[Word and item position records]
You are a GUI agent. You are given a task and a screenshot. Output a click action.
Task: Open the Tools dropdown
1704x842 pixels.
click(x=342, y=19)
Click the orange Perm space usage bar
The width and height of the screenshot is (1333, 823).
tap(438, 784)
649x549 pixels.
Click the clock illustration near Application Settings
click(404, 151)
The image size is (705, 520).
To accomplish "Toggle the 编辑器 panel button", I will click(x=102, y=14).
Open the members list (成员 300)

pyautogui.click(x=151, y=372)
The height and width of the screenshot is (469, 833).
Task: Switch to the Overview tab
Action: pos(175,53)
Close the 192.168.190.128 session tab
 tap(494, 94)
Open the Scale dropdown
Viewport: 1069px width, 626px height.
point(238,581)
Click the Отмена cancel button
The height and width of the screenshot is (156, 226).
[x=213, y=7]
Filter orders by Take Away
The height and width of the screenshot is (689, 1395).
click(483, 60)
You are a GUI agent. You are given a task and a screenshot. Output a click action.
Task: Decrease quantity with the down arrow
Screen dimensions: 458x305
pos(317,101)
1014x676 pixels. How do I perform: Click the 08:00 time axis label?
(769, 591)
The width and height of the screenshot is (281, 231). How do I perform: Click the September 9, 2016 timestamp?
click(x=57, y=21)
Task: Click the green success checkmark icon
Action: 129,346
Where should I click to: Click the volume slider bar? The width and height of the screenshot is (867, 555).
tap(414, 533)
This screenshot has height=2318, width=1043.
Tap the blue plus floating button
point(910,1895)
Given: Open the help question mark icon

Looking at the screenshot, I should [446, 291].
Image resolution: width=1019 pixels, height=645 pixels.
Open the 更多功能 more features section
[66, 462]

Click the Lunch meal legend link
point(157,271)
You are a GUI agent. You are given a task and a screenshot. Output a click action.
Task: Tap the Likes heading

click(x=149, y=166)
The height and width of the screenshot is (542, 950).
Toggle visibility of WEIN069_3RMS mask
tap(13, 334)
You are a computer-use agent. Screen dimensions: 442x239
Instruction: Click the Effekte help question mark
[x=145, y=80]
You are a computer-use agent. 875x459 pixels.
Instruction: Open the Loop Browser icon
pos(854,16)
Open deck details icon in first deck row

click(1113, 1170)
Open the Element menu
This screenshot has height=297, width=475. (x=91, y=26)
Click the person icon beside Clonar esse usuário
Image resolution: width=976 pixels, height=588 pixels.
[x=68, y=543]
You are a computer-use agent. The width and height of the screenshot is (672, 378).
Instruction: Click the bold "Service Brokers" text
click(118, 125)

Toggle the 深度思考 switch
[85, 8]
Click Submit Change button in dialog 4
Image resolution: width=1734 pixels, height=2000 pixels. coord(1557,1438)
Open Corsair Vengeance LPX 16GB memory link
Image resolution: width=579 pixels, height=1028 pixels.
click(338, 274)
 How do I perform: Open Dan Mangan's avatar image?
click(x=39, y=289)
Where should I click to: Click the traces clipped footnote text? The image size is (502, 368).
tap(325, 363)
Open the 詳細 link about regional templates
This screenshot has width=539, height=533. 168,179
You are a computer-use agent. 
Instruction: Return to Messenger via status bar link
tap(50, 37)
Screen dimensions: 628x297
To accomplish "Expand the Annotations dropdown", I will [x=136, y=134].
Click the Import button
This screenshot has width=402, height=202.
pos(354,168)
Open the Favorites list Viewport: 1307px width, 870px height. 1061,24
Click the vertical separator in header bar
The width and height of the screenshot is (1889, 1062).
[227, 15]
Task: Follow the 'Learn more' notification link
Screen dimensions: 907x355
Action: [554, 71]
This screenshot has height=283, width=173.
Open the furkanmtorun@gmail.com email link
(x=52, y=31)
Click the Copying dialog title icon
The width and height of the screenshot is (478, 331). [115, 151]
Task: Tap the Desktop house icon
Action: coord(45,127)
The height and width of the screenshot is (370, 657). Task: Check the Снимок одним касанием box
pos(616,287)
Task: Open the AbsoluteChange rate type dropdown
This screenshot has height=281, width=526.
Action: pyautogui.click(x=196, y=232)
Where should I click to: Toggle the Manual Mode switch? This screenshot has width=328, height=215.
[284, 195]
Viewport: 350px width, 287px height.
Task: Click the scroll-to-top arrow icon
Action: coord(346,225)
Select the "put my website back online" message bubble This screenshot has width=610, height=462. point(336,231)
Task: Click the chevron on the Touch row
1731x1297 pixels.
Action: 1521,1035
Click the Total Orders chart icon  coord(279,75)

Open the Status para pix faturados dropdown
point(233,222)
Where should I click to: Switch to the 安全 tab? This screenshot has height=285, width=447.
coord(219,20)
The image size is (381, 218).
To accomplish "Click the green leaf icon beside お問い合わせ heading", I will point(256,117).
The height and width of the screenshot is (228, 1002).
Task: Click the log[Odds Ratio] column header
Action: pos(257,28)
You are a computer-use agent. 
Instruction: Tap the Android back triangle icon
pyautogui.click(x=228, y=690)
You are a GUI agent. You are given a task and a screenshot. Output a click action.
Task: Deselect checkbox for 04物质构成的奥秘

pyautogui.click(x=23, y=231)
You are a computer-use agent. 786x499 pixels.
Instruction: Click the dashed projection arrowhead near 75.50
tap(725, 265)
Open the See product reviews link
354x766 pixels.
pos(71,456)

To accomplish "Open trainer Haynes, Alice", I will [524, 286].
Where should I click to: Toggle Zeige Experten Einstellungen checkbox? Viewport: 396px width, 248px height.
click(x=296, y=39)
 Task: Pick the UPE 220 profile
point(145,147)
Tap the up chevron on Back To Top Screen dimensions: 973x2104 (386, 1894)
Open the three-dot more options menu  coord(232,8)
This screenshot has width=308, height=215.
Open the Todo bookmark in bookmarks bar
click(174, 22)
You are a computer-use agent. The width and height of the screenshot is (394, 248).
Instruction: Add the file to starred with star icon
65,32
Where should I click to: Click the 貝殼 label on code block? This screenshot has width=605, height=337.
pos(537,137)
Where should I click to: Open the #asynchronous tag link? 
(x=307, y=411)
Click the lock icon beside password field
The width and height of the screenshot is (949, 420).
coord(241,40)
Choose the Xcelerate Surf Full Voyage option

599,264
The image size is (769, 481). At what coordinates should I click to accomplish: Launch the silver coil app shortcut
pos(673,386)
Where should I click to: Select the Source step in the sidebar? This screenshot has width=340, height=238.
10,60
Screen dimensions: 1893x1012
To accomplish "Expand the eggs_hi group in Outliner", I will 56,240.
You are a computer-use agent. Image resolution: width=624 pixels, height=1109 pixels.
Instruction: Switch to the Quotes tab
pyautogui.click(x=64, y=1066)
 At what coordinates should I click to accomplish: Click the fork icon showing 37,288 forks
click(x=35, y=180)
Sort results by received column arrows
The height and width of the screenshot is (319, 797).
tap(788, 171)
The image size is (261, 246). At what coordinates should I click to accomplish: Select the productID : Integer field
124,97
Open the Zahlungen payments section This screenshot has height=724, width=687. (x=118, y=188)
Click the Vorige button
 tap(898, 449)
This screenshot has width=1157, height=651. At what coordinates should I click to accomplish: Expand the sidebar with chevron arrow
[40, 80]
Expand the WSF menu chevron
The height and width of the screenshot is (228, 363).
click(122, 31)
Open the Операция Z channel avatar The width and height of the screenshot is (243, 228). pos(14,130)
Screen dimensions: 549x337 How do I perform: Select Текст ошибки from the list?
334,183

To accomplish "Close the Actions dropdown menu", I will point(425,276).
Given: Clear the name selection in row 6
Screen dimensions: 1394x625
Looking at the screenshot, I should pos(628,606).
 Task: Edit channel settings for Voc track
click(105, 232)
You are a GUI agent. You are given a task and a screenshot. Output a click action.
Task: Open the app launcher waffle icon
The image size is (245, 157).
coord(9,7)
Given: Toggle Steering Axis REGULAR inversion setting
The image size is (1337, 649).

> [YOUR GOAL]
Format every line of the records above as a Markdown table with the columns Row and Line, numbering the rows in order and skipping blank lines.

> [FINISHED TASK]
| Row | Line |
|---|---|
| 1 | You are a GUI agent. You are given a task and a screenshot. Output a click action. |
| 2 | Task: Open the Tools dropdown |
| 3 | 1704x842 pixels. |
| 4 | click(x=342, y=19) |
| 5 | Click the orange Perm space usage bar |
| 6 | The width and height of the screenshot is (1333, 823). |
| 7 | tap(438, 784) |
| 8 | 649x549 pixels. |
| 9 | Click the clock illustration near Application Settings |
| 10 | click(404, 151) |
| 11 | The image size is (705, 520). |
| 12 | To accomplish "Toggle the 编辑器 panel button", I will click(x=102, y=14). |
| 13 | Open the members list (成员 300) |
| 14 | pyautogui.click(x=151, y=372) |
| 15 | The height and width of the screenshot is (469, 833). |
| 16 | Task: Switch to the Overview tab |
| 17 | Action: pos(175,53) |
| 18 | Close the 192.168.190.128 session tab |
| 19 |  tap(494, 94) |
| 20 | Open the Scale dropdown |
| 21 | Viewport: 1069px width, 626px height. |
| 22 | point(238,581) |
| 23 | Click the Отмена cancel button |
| 24 | The height and width of the screenshot is (156, 226). |
| 25 | [x=213, y=7] |
| 26 | Filter orders by Take Away |
| 27 | The height and width of the screenshot is (689, 1395). |
| 28 | click(483, 60) |
| 29 | You are a GUI agent. You are given a task and a screenshot. Output a click action. |
| 30 | Task: Decrease quantity with the down arrow |
| 31 | Screen dimensions: 458x305 |
| 32 | pos(317,101) |
| 33 | 1014x676 pixels. How do I perform: Click the 08:00 time axis label? |
| 34 | (769, 591) |
| 35 | The width and height of the screenshot is (281, 231). How do I perform: Click the September 9, 2016 timestamp? |
| 36 | click(x=57, y=21) |
| 37 | Task: Click the green success checkmark icon |
| 38 | Action: 129,346 |
| 39 | Where should I click to: Click the volume slider bar? The width and height of the screenshot is (867, 555). |
| 40 | tap(414, 533) |
| 41 | This screenshot has height=2318, width=1043. |
| 42 | Tap the blue plus floating button |
| 43 | point(910,1895) |
| 44 | Given: Open the help question mark icon |
| 45 | Looking at the screenshot, I should [446, 291]. |
| 46 | Image resolution: width=1019 pixels, height=645 pixels. |
| 47 | Open the 更多功能 more features section |
| 48 | [66, 462] |
| 49 | Click the Lunch meal legend link |
| 50 | point(157,271) |
| 51 | You are a GUI agent. You are given a task and a screenshot. Output a click action. |
| 52 | Task: Tap the Likes heading |
| 53 | click(x=149, y=166) |
| 54 | The height and width of the screenshot is (542, 950). |
| 55 | Toggle visibility of WEIN069_3RMS mask |
| 56 | tap(13, 334) |
| 57 | You are a computer-use agent. Screen dimensions: 442x239 |
| 58 | Instruction: Click the Effekte help question mark |
| 59 | [x=145, y=80] |
| 60 | You are a computer-use agent. 875x459 pixels. |
| 61 | Instruction: Open the Loop Browser icon |
| 62 | pos(854,16) |
| 63 | Open deck details icon in first deck row |
| 64 | click(1113, 1170) |
| 65 | Open the Element menu |
| 66 | This screenshot has height=297, width=475. (x=91, y=26) |
| 67 | Click the person icon beside Clonar esse usuário |
| 68 | Image resolution: width=976 pixels, height=588 pixels. |
| 69 | [x=68, y=543] |
| 70 | You are a computer-use agent. The width and height of the screenshot is (672, 378). |
| 71 | Instruction: Click the bold "Service Brokers" text |
| 72 | click(118, 125) |
| 73 | Toggle the 深度思考 switch |
| 74 | [85, 8] |
| 75 | Click Submit Change button in dialog 4 |
| 76 | Image resolution: width=1734 pixels, height=2000 pixels. coord(1557,1438) |
| 77 | Open Corsair Vengeance LPX 16GB memory link |
| 78 | Image resolution: width=579 pixels, height=1028 pixels. |
| 79 | click(338, 274) |
| 80 |  How do I perform: Open Dan Mangan's avatar image? |
| 81 | click(x=39, y=289) |
| 82 | Where should I click to: Click the traces clipped footnote text? The image size is (502, 368). |
| 83 | tap(325, 363) |
| 84 | Open the 詳細 link about regional templates |
| 85 | This screenshot has width=539, height=533. 168,179 |
| 86 | You are a computer-use agent.  |
| 87 | Instruction: Return to Messenger via status bar link |
| 88 | tap(50, 37) |
| 89 | Screen dimensions: 628x297 |
| 90 | To accomplish "Expand the Annotations dropdown", I will [x=136, y=134]. |
| 91 | Click the Import button |
| 92 | This screenshot has width=402, height=202. |
| 93 | pos(354,168) |
| 94 | Open the Favorites list Viewport: 1307px width, 870px height. 1061,24 |
| 95 | Click the vertical separator in header bar |
| 96 | The width and height of the screenshot is (1889, 1062). |
| 97 | [227, 15] |
| 98 | Task: Follow the 'Learn more' notification link |
| 99 | Screen dimensions: 907x355 |
| 100 | Action: [554, 71] |
| 101 | This screenshot has height=283, width=173. |
| 102 | Open the furkanmtorun@gmail.com email link |
| 103 | (x=52, y=31) |
| 104 | Click the Copying dialog title icon |
| 105 | The width and height of the screenshot is (478, 331). [115, 151] |
| 106 | Task: Tap the Desktop house icon |
| 107 | Action: coord(45,127) |
| 108 | The height and width of the screenshot is (370, 657). Task: Check the Снимок одним касанием box |
| 109 | pos(616,287) |
| 110 | Task: Open the AbsoluteChange rate type dropdown |
| 111 | This screenshot has height=281, width=526. |
| 112 | Action: pyautogui.click(x=196, y=232) |
| 113 | Where should I click to: Toggle the Manual Mode switch? This screenshot has width=328, height=215. |
| 114 | [284, 195] |
| 115 | Viewport: 350px width, 287px height. |
| 116 | Task: Click the scroll-to-top arrow icon |
| 117 | Action: coord(346,225) |
| 118 | Select the "put my website back online" message bubble This screenshot has width=610, height=462. point(336,231) |
| 119 | Task: Click the chevron on the Touch row |
| 120 | 1731x1297 pixels. |
| 121 | Action: 1521,1035 |
| 122 | Click the Total Orders chart icon  coord(279,75) |
| 123 | Open the Status para pix faturados dropdown |
| 124 | point(233,222) |
| 125 | Where should I click to: Switch to the 安全 tab? This screenshot has height=285, width=447. |
| 126 | coord(219,20) |
| 127 | The image size is (381, 218). |
| 128 | To accomplish "Click the green leaf icon beside お問い合わせ heading", I will point(256,117). |
| 129 | The height and width of the screenshot is (228, 1002). |
| 130 | Task: Click the log[Odds Ratio] column header |
| 131 | Action: pos(257,28) |
| 132 | You are a computer-use agent.  |
| 133 | Instruction: Tap the Android back triangle icon |
| 134 | pyautogui.click(x=228, y=690) |
| 135 | You are a GUI agent. You are given a task and a screenshot. Output a click action. |
| 136 | Task: Deselect checkbox for 04物质构成的奥秘 |
| 137 | pyautogui.click(x=23, y=231) |
| 138 | You are a computer-use agent. 786x499 pixels. |
| 139 | Instruction: Click the dashed projection arrowhead near 75.50 |
| 140 | tap(725, 265) |
| 141 | Open the See product reviews link |
| 142 | 354x766 pixels. |
| 143 | pos(71,456) |
| 144 | To accomplish "Open trainer Haynes, Alice", I will [524, 286]. |
| 145 | Where should I click to: Toggle Zeige Experten Einstellungen checkbox? Viewport: 396px width, 248px height. |
| 146 | click(x=296, y=39) |
| 147 |  Task: Pick the UPE 220 profile |
| 148 | point(145,147) |
| 149 | Tap the up chevron on Back To Top Screen dimensions: 973x2104 (386, 1894) |
| 150 | Open the three-dot more options menu  coord(232,8) |
| 151 | This screenshot has width=308, height=215. |
| 152 | Open the Todo bookmark in bookmarks bar |
| 153 | click(174, 22) |
| 154 | You are a computer-use agent. The width and height of the screenshot is (394, 248). |
| 155 | Instruction: Add the file to starred with star icon |
| 156 | 65,32 |
| 157 | Where should I click to: Click the 貝殼 label on code block? This screenshot has width=605, height=337. |
| 158 | pos(537,137) |
| 159 | Where should I click to: Open the #asynchronous tag link?  |
| 160 | (x=307, y=411) |
| 161 | Click the lock icon beside password field |
| 162 | The width and height of the screenshot is (949, 420). |
| 163 | coord(241,40) |
| 164 | Choose the Xcelerate Surf Full Voyage option |
| 165 | 599,264 |
| 166 | The image size is (769, 481). At what coordinates should I click to accomplish: Launch the silver coil app shortcut |
| 167 | pos(673,386) |
| 168 | Where should I click to: Select the Source step in the sidebar? This screenshot has width=340, height=238. |
| 169 | 10,60 |
| 170 | Screen dimensions: 1893x1012 |
| 171 | To accomplish "Expand the eggs_hi group in Outliner", I will 56,240. |
| 172 | You are a computer-use agent. Image resolution: width=624 pixels, height=1109 pixels. |
| 173 | Instruction: Switch to the Quotes tab |
| 174 | pyautogui.click(x=64, y=1066) |
| 175 |  At what coordinates should I click to accomplish: Click the fork icon showing 37,288 forks |
| 176 | click(x=35, y=180) |
| 177 | Sort results by received column arrows |
| 178 | The height and width of the screenshot is (319, 797). |
| 179 | tap(788, 171) |
| 180 | The image size is (261, 246). At what coordinates should I click to accomplish: Select the productID : Integer field |
| 181 | 124,97 |
| 182 | Open the Zahlungen payments section This screenshot has height=724, width=687. (x=118, y=188) |
| 183 | Click the Vorige button |
| 184 |  tap(898, 449) |
| 185 | This screenshot has width=1157, height=651. At what coordinates should I click to accomplish: Expand the sidebar with chevron arrow |
| 186 | [40, 80] |
| 187 | Expand the WSF menu chevron |
| 188 | The height and width of the screenshot is (228, 363). |
| 189 | click(122, 31) |
| 190 | Open the Операция Z channel avatar The width and height of the screenshot is (243, 228). pos(14,130) |
| 191 | Screen dimensions: 549x337 How do I perform: Select Текст ошибки from the list? |
| 192 | 334,183 |
| 193 | To accomplish "Close the Actions dropdown menu", I will point(425,276). |
| 194 | Given: Clear the name selection in row 6 |
| 195 | Screen dimensions: 1394x625 |
| 196 | Looking at the screenshot, I should pos(628,606). |
| 197 |  Task: Edit channel settings for Voc track |
| 198 | click(105, 232) |
| 199 | You are a GUI agent. You are given a task and a screenshot. Output a click action. |
| 200 | Task: Open the app launcher waffle icon |
| 201 | The image size is (245, 157). |
| 202 | coord(9,7) |
| 203 | Given: Toggle Steering Axis REGULAR inversion setting |
| 204 | The image size is (1337, 649). |